In the present study, a series of potassium (K) incorporated three-dimensional mesoporous silica material (K/TUD-1) has been synthesized for the one-pot synthesis of glycerol carbonate through transesterification of glycerol with dimethyl carbonate (DMC). The synthesized catalyst (K/TUD-1) has been characterized to confirm porosity by nitrogen adsorption-desorption isotherm, X-ray diffraction (XRD), X-ray photoelectron spectroscopy (XPS) and transmission electron microscopy (TEM). Small-angle XRD revealed that TUD-1 is mesostructure in nature. Morphology study revealed that TUD-1 exhibited a 3D structure without any agglomeration. The surface area of bare TUD-1 significantly declined with the incorporation of active metal from 632 m²/g to 430 m²/g. However, the basicity of K/TUD-1 improved, which is a highly desired property for the transesterification reaction. Batch experimental results have been concluded that 7% K/TUD-1 has better catalytic activity for the conversion of glycerol to glycerol carbonate. Further investigation has been conducted on the influence of reaction parameters such as reaction temperature, reaction time, catalyst dosage, and DMC/glycerol molar ratio. Under optimized conditions the maximum glycerol carbonate yield (∼91.50 %) was observed with catalyst dose of 6 wt.% (of glycerol mass), DMC/glycerol molar ratio of 5, reaction temperature of 90 °C in 2.5 h. Further, catalyst feasibility was also conducted at optimized conditions, and it sustains activity up to 4 cycles. The kinetics of the reaction was studied using the ODE 15 s solver in MATLAB.
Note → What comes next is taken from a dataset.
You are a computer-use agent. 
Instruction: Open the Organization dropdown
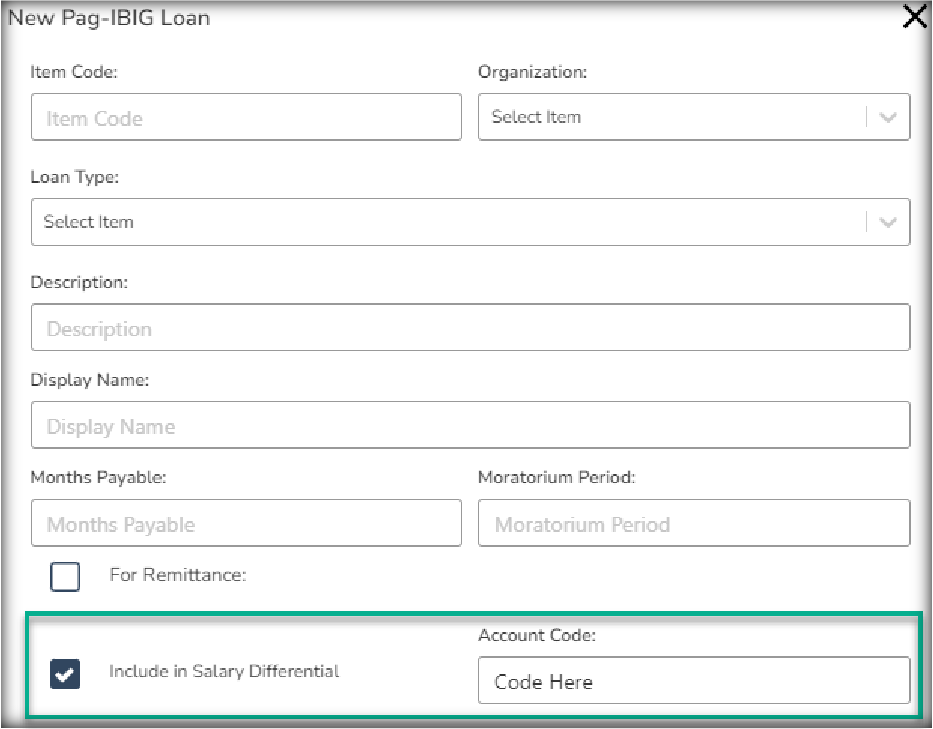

在本研究中，已经合成了一系列掺入钾（K）的三维介孔二氧化硅材料（K / TUD-1），用于通过甘油与碳酸二甲酯（DMC）的酯交换反应一锅法合成碳酸甘油酯。合成的催化剂（K / TUD-1）已通过氮气吸附-解吸等温线，X射线衍射（XRD），X射线光电子能谱（XPS）和透射电子显微镜（TEM）确认孔隙率。小角X射线衍射表明TUD-1本质上是介观结构。形态学研究表明，TUD-1呈现3D结构，没有任何团聚。随着活性金属的掺入，裸TUD-1的表面积从632 m ² / g显着下降至430 m ²/G。但是，提高了K / TUD-1的碱度，这是酯交换反应的高度期望的性质。批处理实验结果表明，7％K / TUD-1具有更好的催化活性，可将甘油转化为碳酸甘油酯。已经对反应参数如反应温度，反应时间，催化剂用量和DMC /甘油摩尔比的影响进行了进一步研究。在最佳条件下，催化剂用量为甘油重量的6 wt。％，DMC /甘油摩尔比为5，反应温度为90℃，在2.5小时内，观察到最大碳酸甘油酯收率（约91.50％）。此外，催化剂的可行性也在最优化的条件下进行，并且可以维持多达4个循环的活性。使用MATLAB中的ODE 15 s求解器研究了反应动力学。